PYTK Parking Complex / Urban Ark Architects
PYTK Parking Complex / Urban Ark Architects
Text description provided by the architects. The site was provided for a multi-storey car park located at the center of the area of support facilities for ancillary functions of a large-scale industrial complex according to the district unit plan. For parking-only buildings, 70% of the total floor area can be used as a parking lot and 30% can be used for purposes other than parking. This kind of architectural type of parking building is relatively modern along with the invention of automobiles. However, this stacked parking structure is usually built on the remaining site at the lowest cost following a general prototype, so it is difficult to give architectural value in general. What potential value can we uncover in this project? It started with the question.
Parking is not a destination! Nothing more and nothing less than where we park our car to get to the destination. However, if it becomes a lighthouse that serves as a guide in the sea of a huge industrial complex, then the story may be different. What if it could be a milestone among the buildings in the complex which will be built in a uniform and similar manner to the building-to-land ratio and floor area ratio? The parking lot that used to be crouched in the back of a city block or expressionless industrial facility now comes out to the front.
The podium was planned as a street-facing shops according to the characteristic of being located in the center of the pedestrian axis and support facility site of the industrial complex, and the parking lot was raised on the upper part, so the shape of the entire mass was decided naturally. It is difficult to freely deviate from the typical formula because the structure and arrangement of the parking lot are determined based on the passage width and parking module stipulated by laws and regulations. We proposed a skip-floor structure in which the central core goes up and down by half in order to overcome the wasted spaces that occur in the general layout of the parking lot that goes up and down through a long ramp and to maximize parking efficiency.

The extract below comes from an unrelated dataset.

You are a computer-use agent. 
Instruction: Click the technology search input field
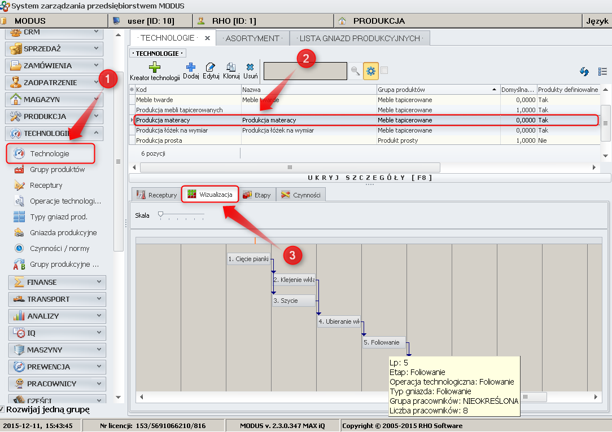[x=305, y=71]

On the skip floor, the area required for ramps is reduced and parking efficiency is improved because the passage itself that moves half-floor acts as a ramp and creates a rotating circulation. As a result, it was possible to obtain the effect of increasing the floor height of the commercial space at the ground level by half while securing additional parking spaces. The first-floor podium, where the commercial facilities will be located, is rendered with dark bricks reminiscent of old factory buildings and has an arched shop front. A metaphorical gesture, which suggests that this place has existed for a long time or that this is an industrial complex, is applied to the roadside.

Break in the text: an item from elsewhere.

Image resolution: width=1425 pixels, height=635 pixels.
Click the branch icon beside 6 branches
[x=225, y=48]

Scaffolding as building skin! Unlike the physical properties of the heavy podium, the parking lot mass of the upper three floors was wound with a horizontal aluminum perforated band so that the mass rested lightly on the podium. One of the common features around us is scaffolding and net at construction sites. As a light-weight installation as a safety device, it temporarily fills the roadside landscape by becoming the skin of the structure. The world-famous installation artists Christo and Jeanne-Claude duo even covered the entire building with a membrane. Its enormous sense of scale gives passers-by a powerful visual experience. We reinterpreted the concept of scaffolding and net, and applied them to the exterior of the parking structure. The lower extremity hardware structure that holds these horizontal bands was boldly exposed like a scaffold. This is a development of the aesthetic sense applied to the wooden structure installation work for the space branding of ‘Daehan Outpatient Centre’ at the Seoul National University Hospital.
The band of the perforated plates supported and wound by the exposed rafters was installed at an angle to change the transmittance according to the light. As the sun sets, the boundary gradually disappears and becomes transparent, and the parking lot building becomes a floating lightbox in the center of the industrial complex. The variations created by unusual surfaces and light, experienced by visitors through this facility, will redraw the parking lot building that remained as a fixed image.